I was excited when I saw this game come out. Gone is the overly dramatic story that made government conspiracies as banal as a tour through a doorknob factory, replaced by a tongue-in-cheek narrative that revels in preposterous logic. The paint-by-numbers level design has been tossed in the scrap heap as well. You travel the globe in Conduit 2, and the circuitous layouts make it fun to figure out where to go next.
The Conduit is great because of its outstanding controls, and the precision offered by the Wii Remote/Nunchuk combo is just as impressive the second time around. Now the Classic Controller is an option as well, and though it's not nearly as accurate as the standard scheme. Enemies act more like vaudevillian performers than trained mercenaries. It's funny gunning them down, and because Conduit 2 never pretends to be a serious shooter, the inept AI only adds to the charm.

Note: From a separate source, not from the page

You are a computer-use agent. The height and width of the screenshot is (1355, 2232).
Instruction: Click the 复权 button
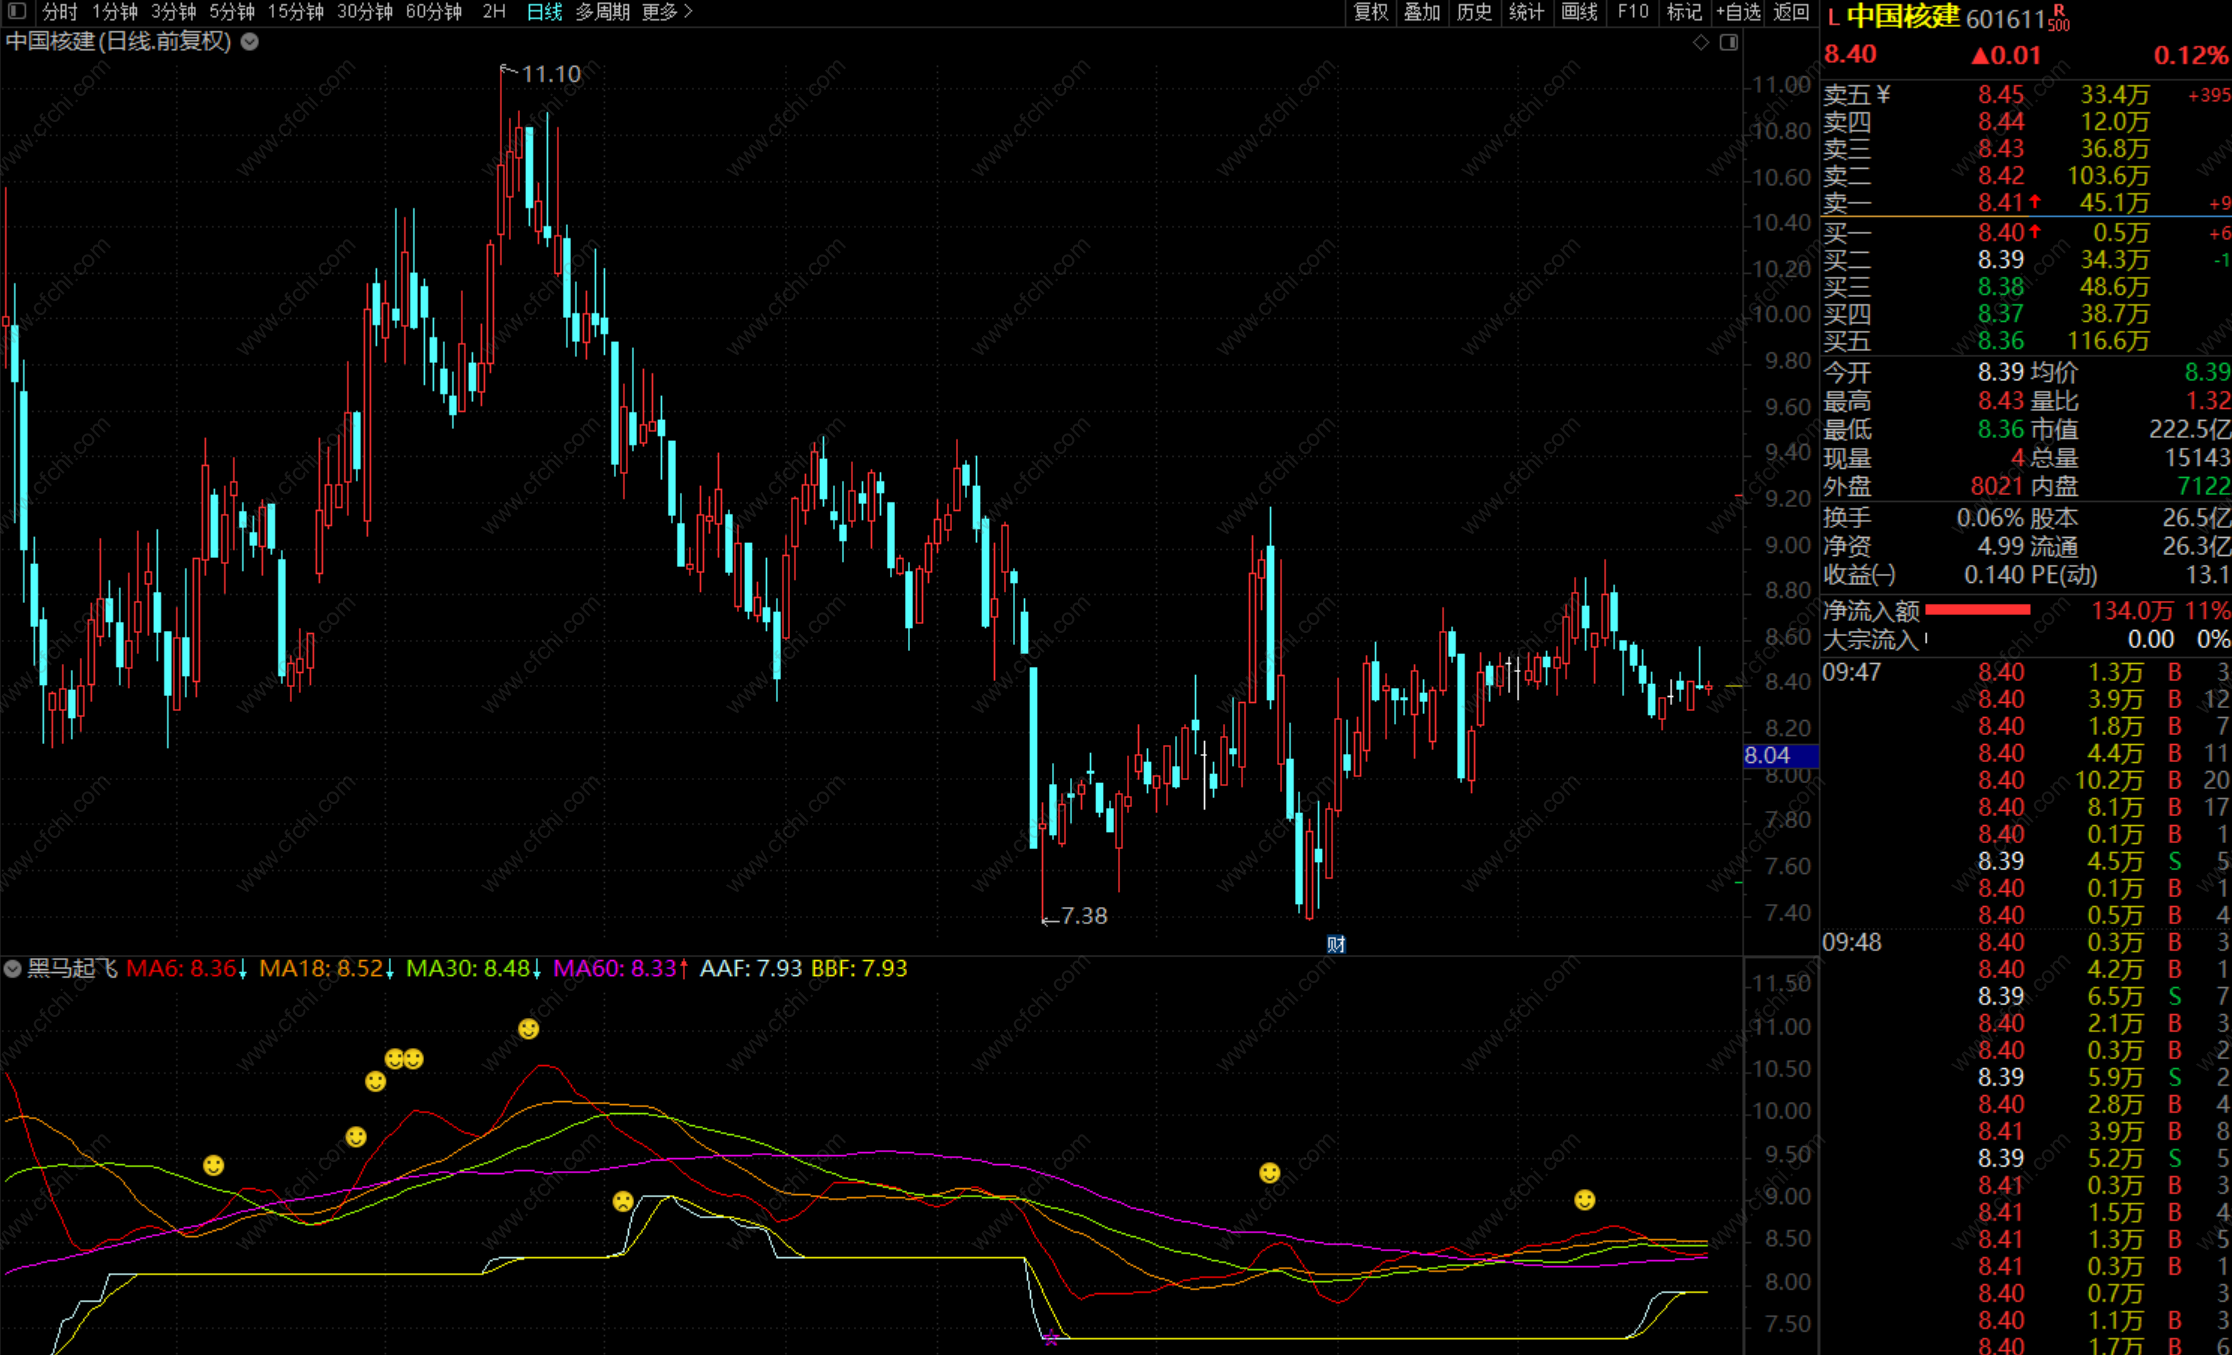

Your varied arsenal includes military staples such as machine guns and sniper rifles mixed in with a healthy assortment of out-of-this-world armaments. Oftentimes, it takes two or three times as many shots to kill an attacker with an intergalactic offering, which makes using these fancy tools of destruction less enticing.
Despite some neat-looking weapons, the action in Conduit 2 is rather predictable. Fights too often erupt in narrow corridors littered with handy pieces of cover, and the typical layout combined with the aforementioned AI problems make for functional, if derivative, shoot outs.